WORK TO BE COMPLETED: Identify and pull out each line of the entries in which "agent" occurs.

INPUT DATA below:

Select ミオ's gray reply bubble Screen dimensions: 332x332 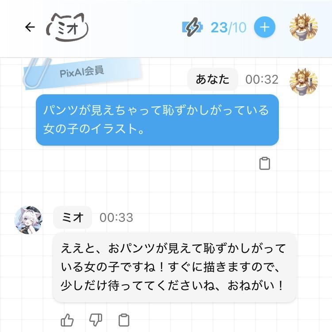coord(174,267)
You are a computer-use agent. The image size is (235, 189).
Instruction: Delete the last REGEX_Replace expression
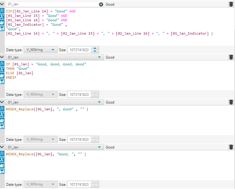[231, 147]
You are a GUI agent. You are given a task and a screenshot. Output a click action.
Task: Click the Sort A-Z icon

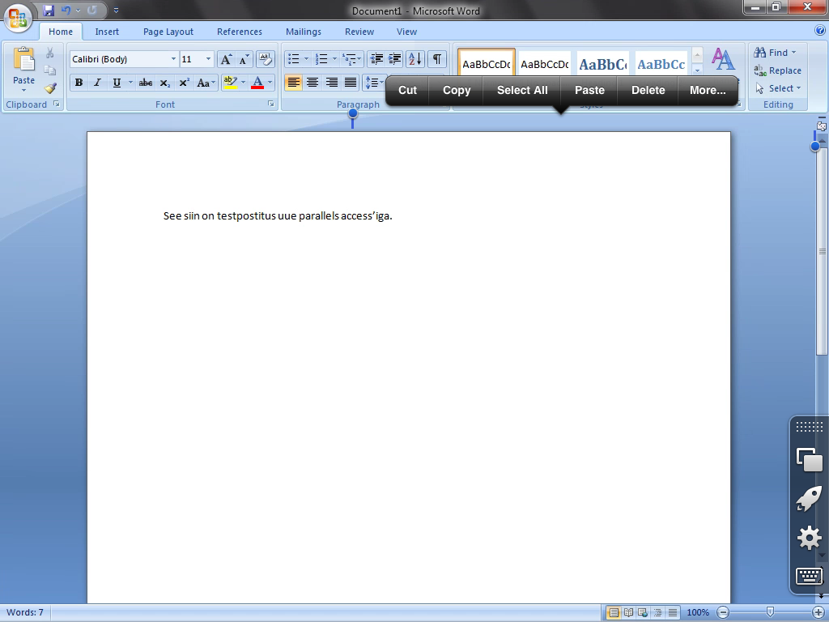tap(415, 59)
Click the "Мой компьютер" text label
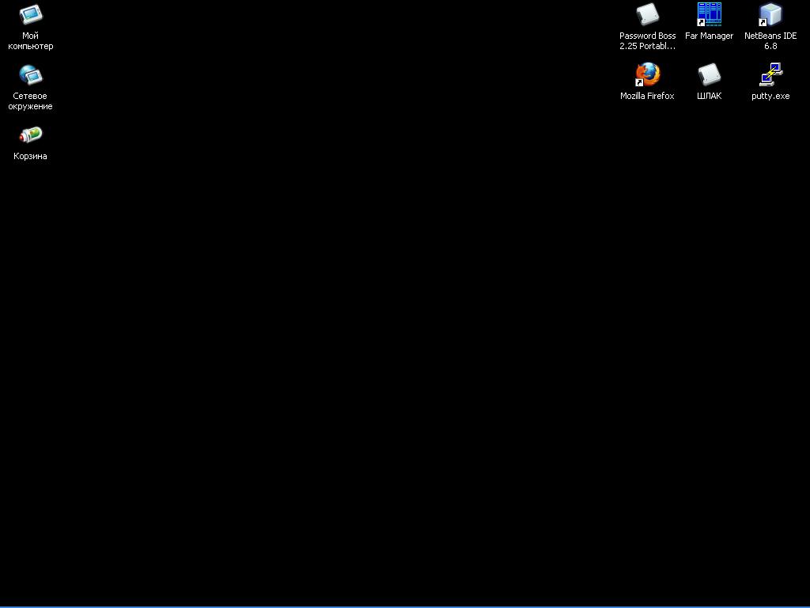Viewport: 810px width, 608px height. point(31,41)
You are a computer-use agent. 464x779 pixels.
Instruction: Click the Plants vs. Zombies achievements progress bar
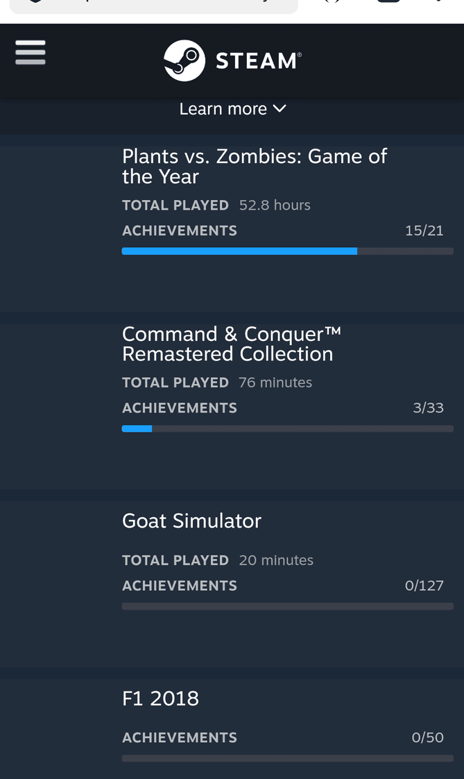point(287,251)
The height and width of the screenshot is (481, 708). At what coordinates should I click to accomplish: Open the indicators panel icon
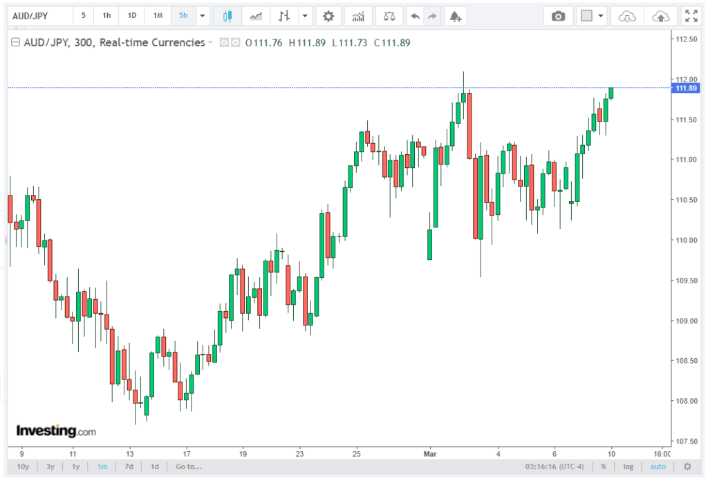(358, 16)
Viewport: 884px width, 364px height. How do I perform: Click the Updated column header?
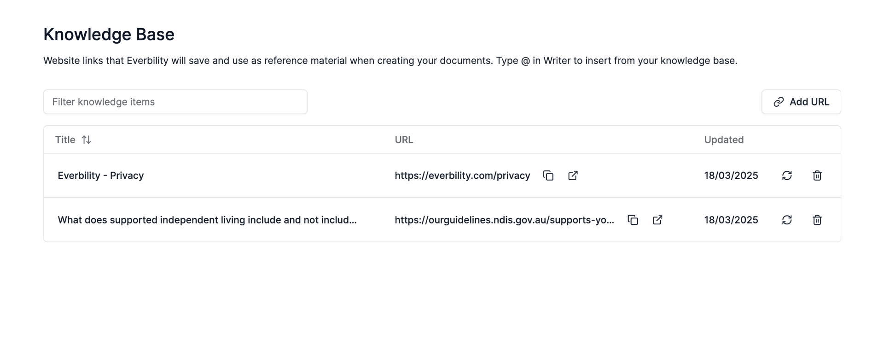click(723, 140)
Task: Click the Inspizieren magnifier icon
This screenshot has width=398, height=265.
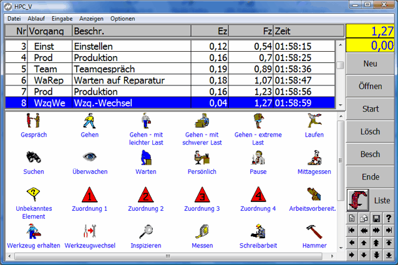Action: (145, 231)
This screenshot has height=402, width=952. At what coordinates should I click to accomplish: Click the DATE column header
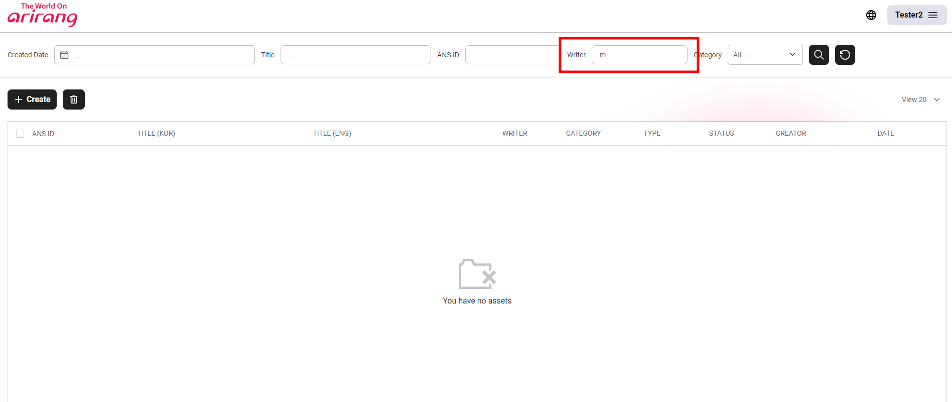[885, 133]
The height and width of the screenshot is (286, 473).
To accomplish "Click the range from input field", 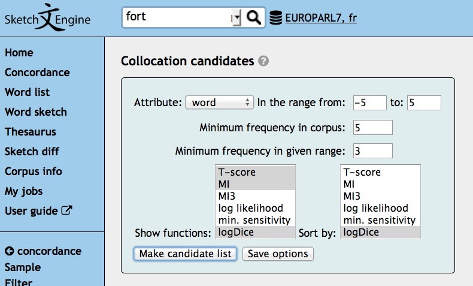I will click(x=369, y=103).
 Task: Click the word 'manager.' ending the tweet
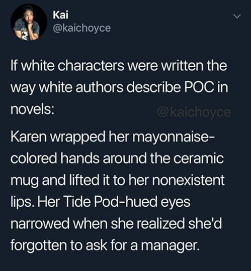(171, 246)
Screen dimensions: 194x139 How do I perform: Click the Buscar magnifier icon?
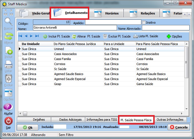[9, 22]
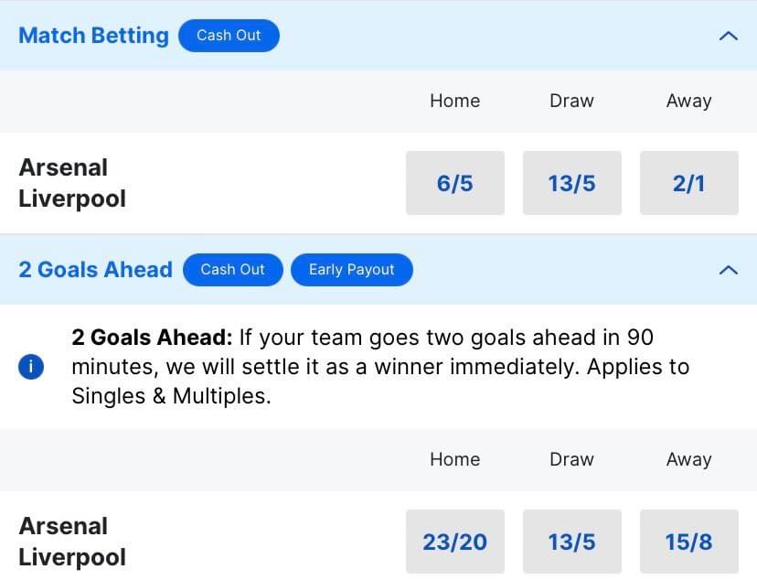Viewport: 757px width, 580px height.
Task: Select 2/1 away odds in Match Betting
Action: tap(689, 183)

End of INPUT DATA.

TASK SOLUTION:
You are a computer-use agent. The image size is (235, 189).
You are a GUI agent. You are given a task and a screenshot. Output a click action.
You are a computer-use agent. 464x779 pixels.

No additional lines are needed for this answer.